Frente al rápido conflicto armado que se levantó, varios países de Occidente se pusieron de pie, del lado de los ucranianos, junto a los cuarenta y tres millones de personas que habitaban Ucrania. Ni un paso a favor de los invasores, ningún soldado para apoyar las estrategias de Vladimir Putin. Canadá, Australia, Estados Unidos, Francia, Alemania, Noruega, Suecia, se sumaron al coraje, al esfuerzo, a la defensa de quienes habían sido ofendidos de cabeza a pies.
A comienzos del 2023 algunos países aliados de Ucrania –Francia, Reino Unido, Alemania- ofrecieron al presidente Vladímir Zelensky un arma de defensa poderosa de varios miles de dólares: sus tanques de guerra. Estos monstruos de acero, equivalentes a los feroces aviones de la segunda guerra, con más de 9 metros de longitud, de varias toneladas de peso y que pueden desplazarse a 70 kilómetros por hora, entrarán en juego cuando lleguen a Ucrania al finalizar este año.

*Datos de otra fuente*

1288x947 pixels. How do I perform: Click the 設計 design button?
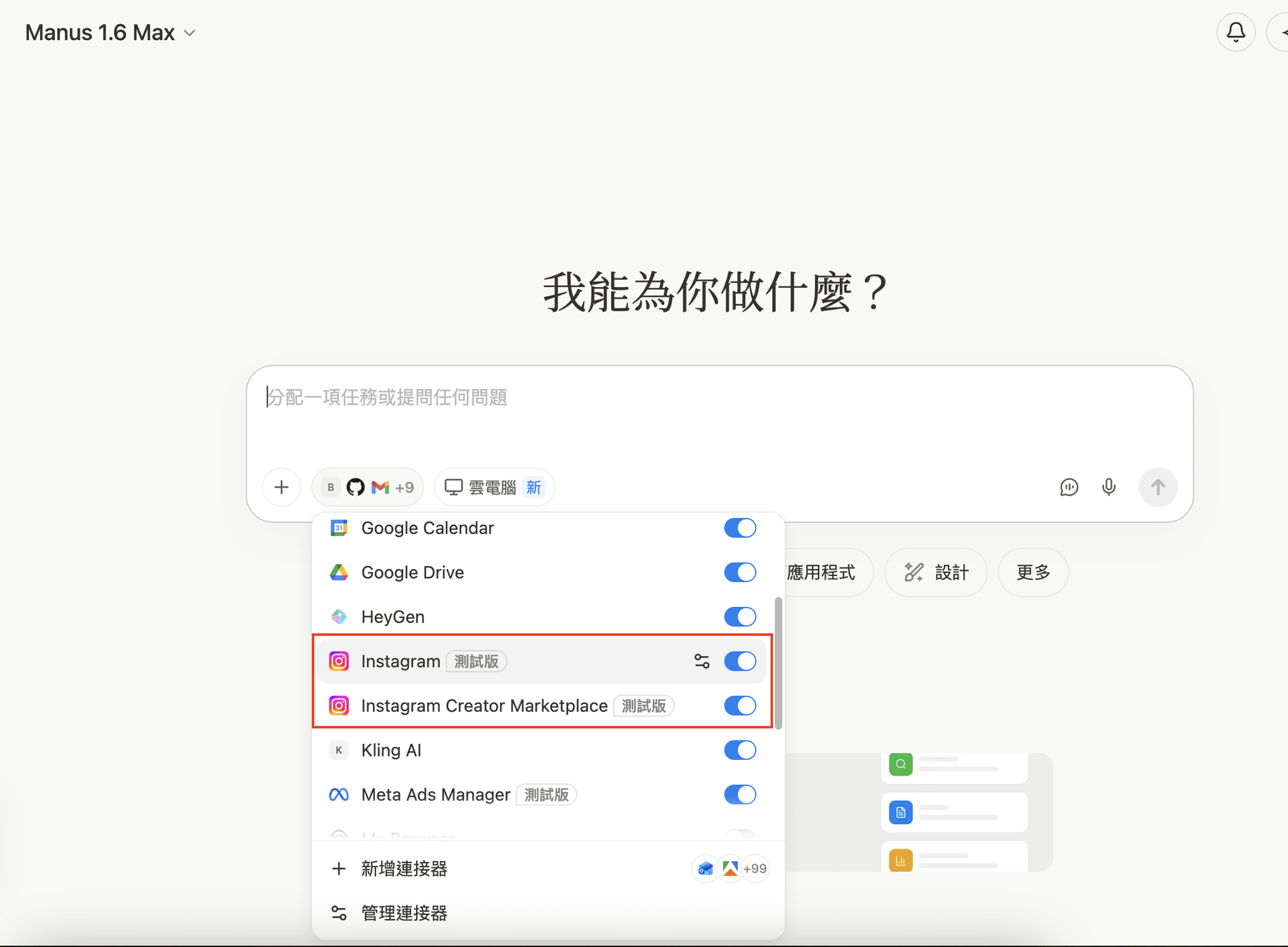tap(936, 572)
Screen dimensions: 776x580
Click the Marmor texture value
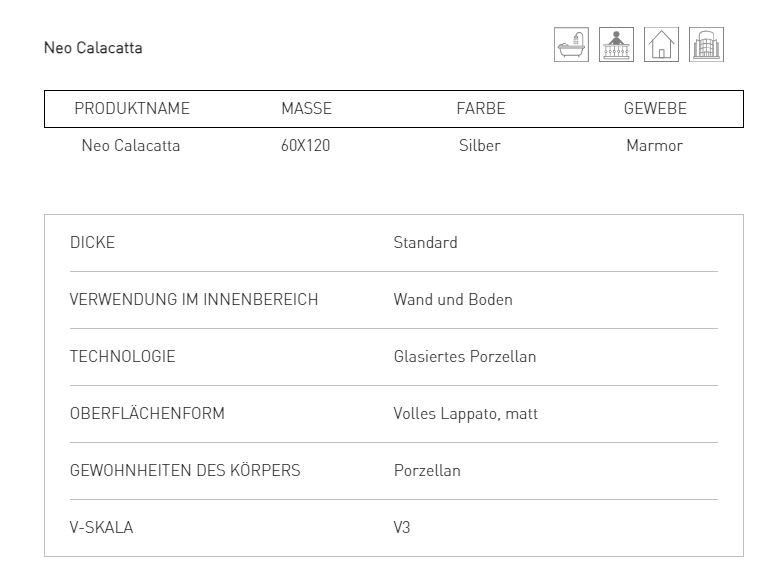click(x=654, y=145)
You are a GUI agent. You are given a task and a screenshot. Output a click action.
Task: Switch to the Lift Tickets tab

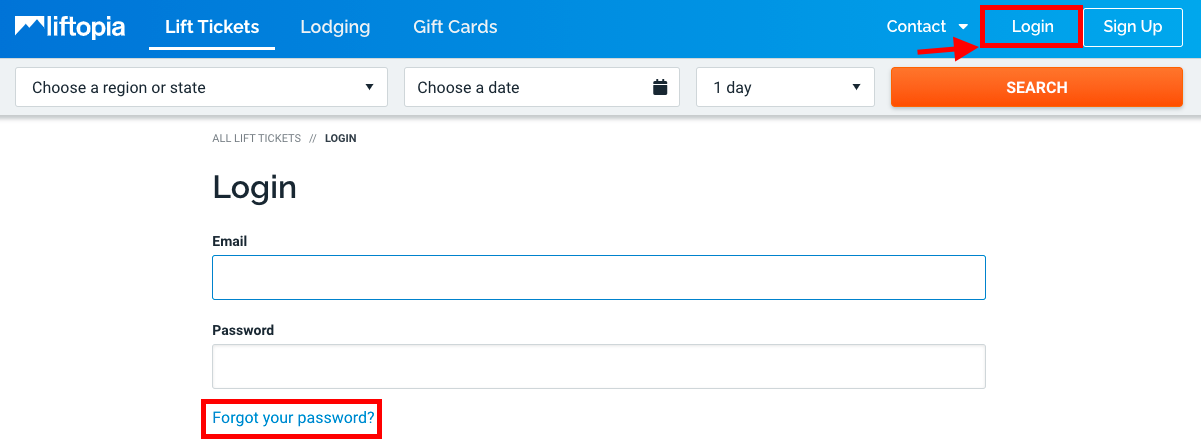pos(212,27)
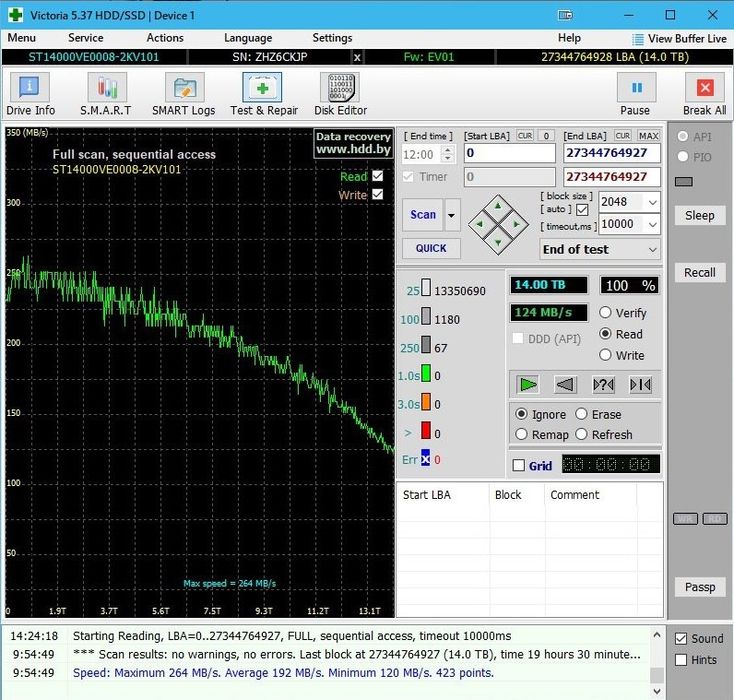This screenshot has height=700, width=734.
Task: Click the Break All button
Action: [704, 94]
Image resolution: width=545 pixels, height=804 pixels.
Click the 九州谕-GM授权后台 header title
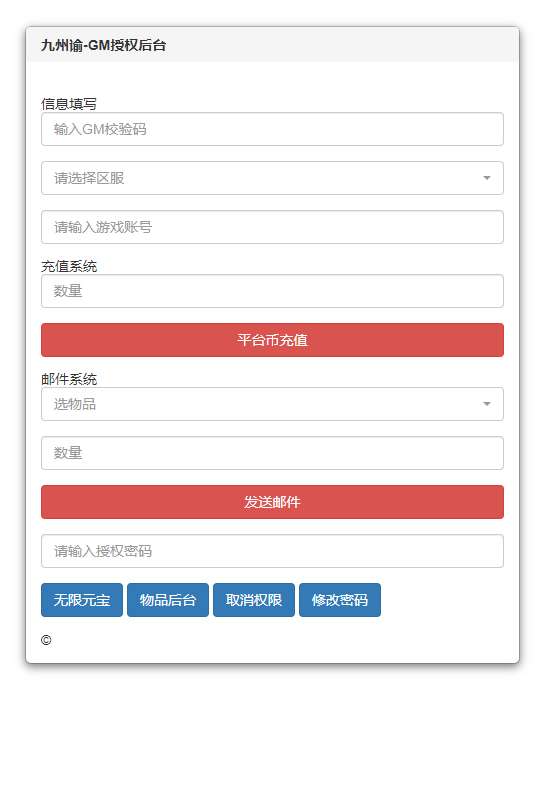[104, 45]

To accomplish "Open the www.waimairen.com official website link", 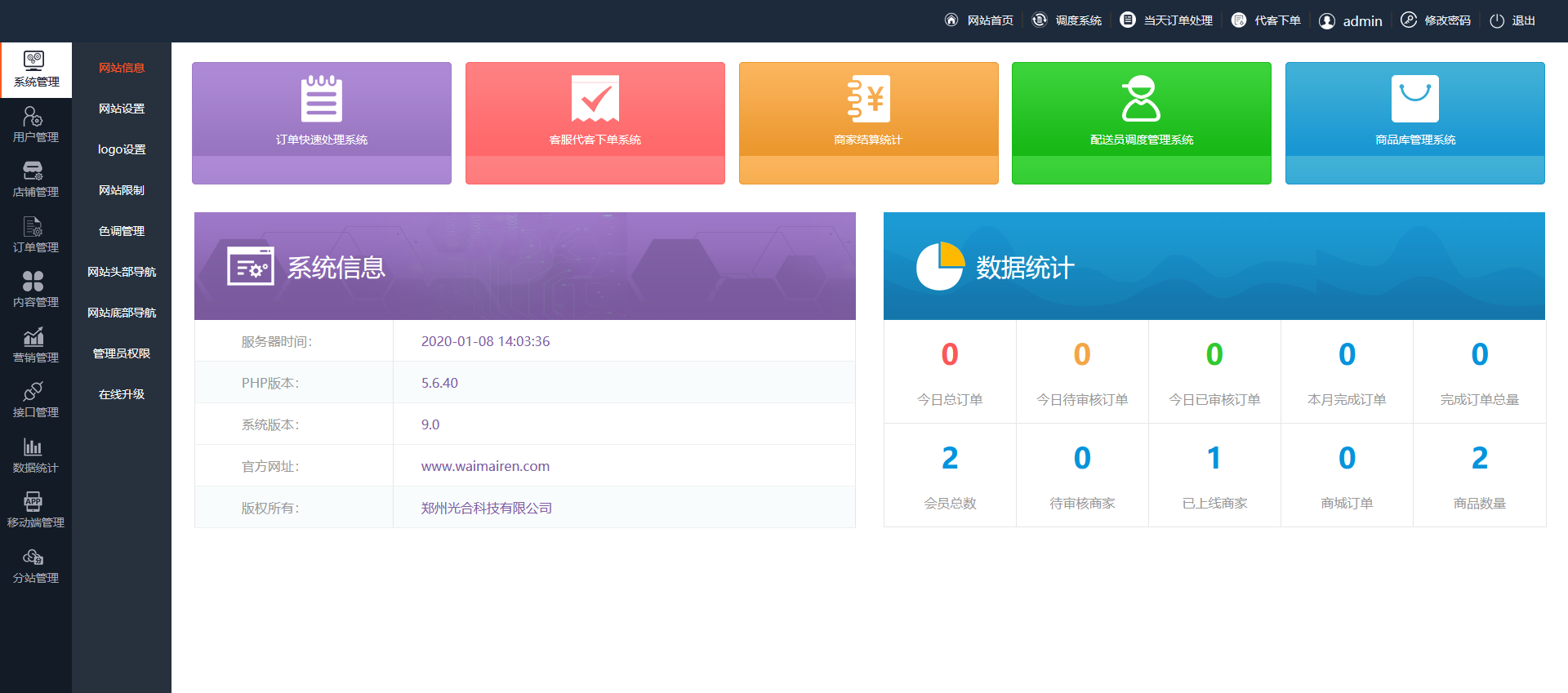I will point(485,466).
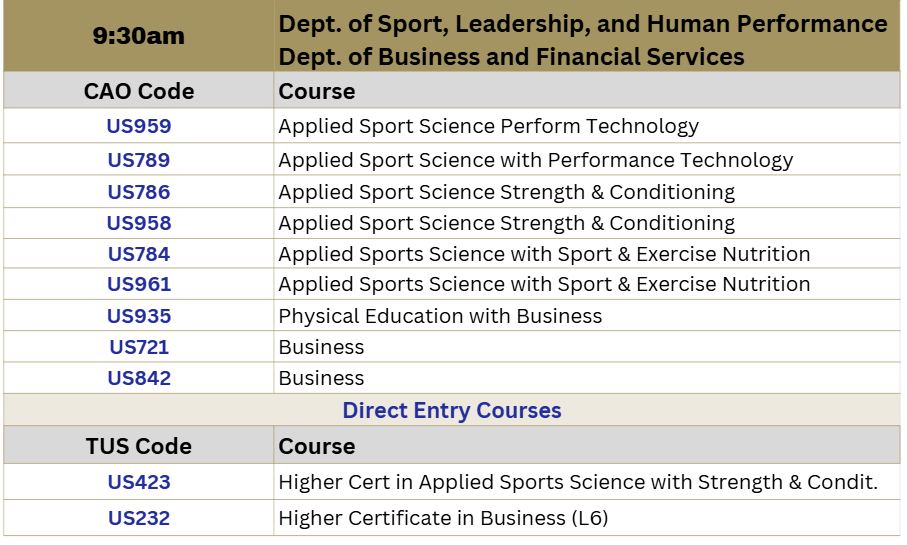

Cuatro soldados serán los responsables de conducir cada tanque Challenger (Reino Unido) Leopard (Alemania) y Abrams (Estados Unidos) –que llegarán pronto– para lograr así más fuego, mucho más fuego, y conseguir cambios sustanciales en la guerra. Los ríos Dniéper y Danubio, los mares y el puerto de Yalta –todavía de Ucrania– se sentirán inquietos frente al ruido y la contaminación que traerán estos artefactos insensibles, sostenidos por 16 ruedas de acero, armados con cañones y ametralladoras.
Tristemente, hemos llegado al empinado punto de que el diálogo, los sentimientos y los derechos humanos serán reemplazados por máquinas de tres metros de altura que, al moverse y apuntar, seguirán aumentando la desolación y los muertos entre los bandos que libran esta trágica guerra.